L'alliance de Mistral AI et Microsoft n'a pas manqué de faire grincer des dents. Cet automne, la startup avait fait un important lobbying pour tenter d'affaiblir la portée de l'IA Act, la régulation européenne de l'IA. Le gouvernement avait soutenu Mistral AI dans son action pour ne pas risquer d'entraver le développement des leaders européens de l'IA face aux géants américains.
L'annonce de l'accord avec Microsoft, quelques jours après la signature du texte européen, a donc fait l'effet d'une bombe. Mistral a-t-il joué un double jeu en plaidant contre une régulation trop stricte à Bruxelles, sous peine de remettre en cause ses chances de concurrencer les Gafam, tout en négociant avec Microsoft en parallèle ? La Commission européenne est déterminée à faire toute la lumière sur ce dossier qui pourrait aboutir à l'ouverture d'une enquête antitrust contre Microsoft, désormais au capital de deux des entreprises les plus en pointe dans le développement de l'IA générative.
L'un des cofondateurs de Mistral, Arthur Mensch, a défendu sur X un accord scellé "pour accélérer la croissance" de l'entreprise qui ne change pas sa stratégie. "Nous sommes toujours déterminés à proposer des modèles open source (...) Nous sommes une entreprise européenne indépendante avec des ambitions mondiales", a-t-il assuré.

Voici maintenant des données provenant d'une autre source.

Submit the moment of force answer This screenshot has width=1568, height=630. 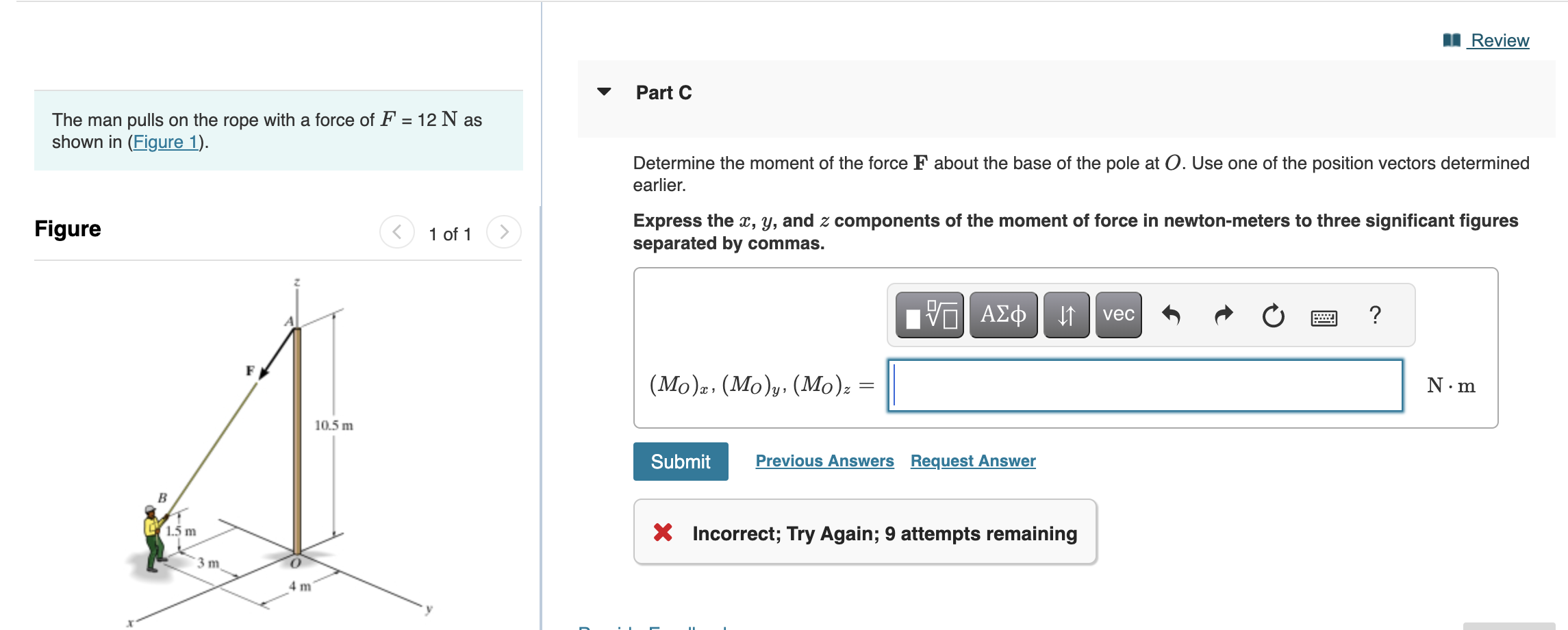(680, 461)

Côté français, la nouvelle secrétaire d'Etat au Numérique, Marina Ferrari, a assuré dans La Tribune que le gouvernement n'était pas au courant des tractations entre Mistral et Microsoft. "Il faut plutôt se réjouir qu’un français comme Mistral réussisse à casser le duopole Microsoft-OpenAI dans l’intelligence artificielle générative, a-t-elle estimé. Grâce à la puissance de distribution de Microsoft (…), Mistral AI devient une vraie alternative à OpenAI (…) au niveau mondial, ce qui est exactement ce dont la tech européenne a besoin".